Выбрать главу

Сначала он исчезал на месяц. Где-то плавал. Рыбачил. Думал. Иногда присылал мне смс и электронные письма. И никогда не отвечал на мои. То есть он говорил и писал только о том, о чем хотел сам. А не о том, что интересовало меня и о чем хотела услышать я. Потом он начал исчезать на более длительные сроки. Дерек не давал о себе знать, и я сходила с ума. Не потому, что я думала, будто с ним что-то случилось, нет. Конечно же, об этом я тоже думала, но чаще я думала о том, что это – всё. Не шутка. Он меня бросает. Я меняла свои маршруты, чтобы обязательно проехать мимо места, где он причаливал. Я теряла килограммы и голову. Каждую неделю я ходила сдавать кровь, думала, чем больше ее отдам, тем быстрее избавлюсь от этого вируса любви. Сдавать кровь мне запретили. И сказали, если еще раз меня там увидят, сообщат в соответствующие психологические и социальные службы.

Может сложиться впечатление, что Дерек устал от размеренной жизни юриста и решил немного пожить природником, то есть человеком, которого кормит только рыба, та, что он вылавливает, жарит или продает. Я очень волновалась. Так как не знала, зачем он так живет. Потом узнала о том, что он живет замечательно, ни в чем привычном себе не отказывая, на проценты от ценных бумаг, а также за счет арендной платы за свою венскую квартиру. Сказала мне об этом его нынешняя девушка, я так долго убеждала себя в том, что она – временное явление, что и сейчас мне трудно поверить в обратное. Ее зовут Наташа Ченски. Она из Кракова. В Берлине живет слишком много иностранцев.

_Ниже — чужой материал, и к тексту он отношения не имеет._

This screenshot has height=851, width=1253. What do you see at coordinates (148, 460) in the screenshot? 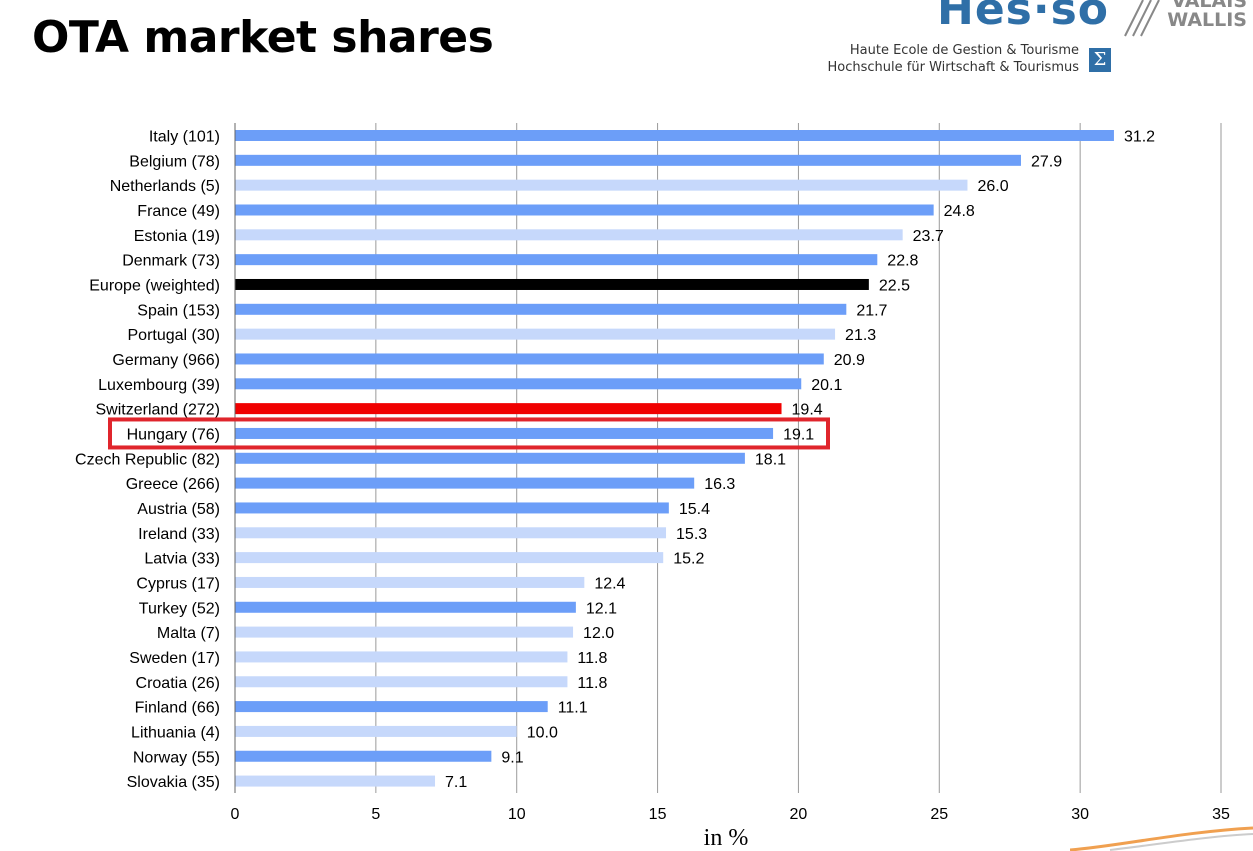
I see `category-label: Czech Republic (82)` at bounding box center [148, 460].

Конечно, вся моя семья была знакома с Дереком. Он никогда этого не жаждал, впрочем, как и я. Но, учитывая характеры матери, отца и Манфреда, не говоря уже о Тролле, избежать этого знакомства было невозможно. Когда я ездила к Дереку в Вену, отец не особенно беспокоился по поводу того, что у меня появилась новая симпатия. Сначала он думал, что я посещаю оперные премьеры, и даже хвастался мною перед приятелями. По мнению отца, это было правильным использованием денег. «Интеллигентным и развивающим». Потом он решил, что я фанатею от творчества Густава Климта. Творчество выдающегося австрийского художника отец, по неизвестным мне причинам, считал лесбийским (возможно, виной тому были названия его картин – «Девушки», «Сафо», «Подруги», их можно было воспринимать не только как косвенное доказательство, но и в определенных случаях – как прямое), но не возражал против того, что Климт – большой и серьезный художник. Вообще к лесбийству мой отец относился снисходительнее, чем к гомосексуализму, поэтому, если бы я оказалась лесбиянкой, он пребывал бы в растерянности несколько дней, но потом пришел бы в себя и даже прижал бы меня к груди, я уверена, а вот если бы вдруг выяснилось, что Манфред – гомосексуалист, тогда отец бы устроил трагический спектакль по всем канонам и, возможно, с чьей-то смертью в финале.

Наконец, когда открытки от Дерека стали приходить каждую неделю, а сам он начал наведываться в Берлин, до отца дошло, что у меня в Вене кто-то есть. Папа вел себя вполне спокойно, хотя я видела, что ему было интересно, кто же он, мой венский избранник. Но я никогда не признавалась в том, что Дерек – юрист. «Экскурсионная, опереточная любовь» – именно так он определил Дерека. Он даже не брюзжал из-за того, что я бросила Оскара. Отец уважал мой выбор.

Его спокойствие куда-то улетучилось, когда Дерек прибыл в Берлин и начал обустраиваться. Хотя, нет, не так. Отец пришел в бешенство, когда узнал, что Дерек – юрист. Если бы Дерек был менеджером, или аналитиком, или даже строителем, садовником, или горничной, отец это воспринял бы гораздо спокойнее. «Это ты его сюда привезла, Марта? Университет и в самом деле намерен оплачивать его прихоти? Да кого в Берлине могут интересовать мысли представителя жульнической венской школы права? Абсурд», – выпалил он. У отца было сложное отношение к венским юристам. Об этом знали все из его ближайшего окружения. Отец любил Вену. Он ценил венский вальс, стулья, кофе, булочки и сосиски. Он любил венские балы и оперу. Он увлекался музыкой Штрауса, Шуберта, Моцарта, Бетховена и Гайдна. Несмотря на лесбийство картин Климта, в конце концов, отец уважал и его. Он, наверное, прыгал бы до потолка, если бы я влюбилась в венского кондитера или певца. Но я влюбилась в венского юриста. Это приравнивалось к катастрофе.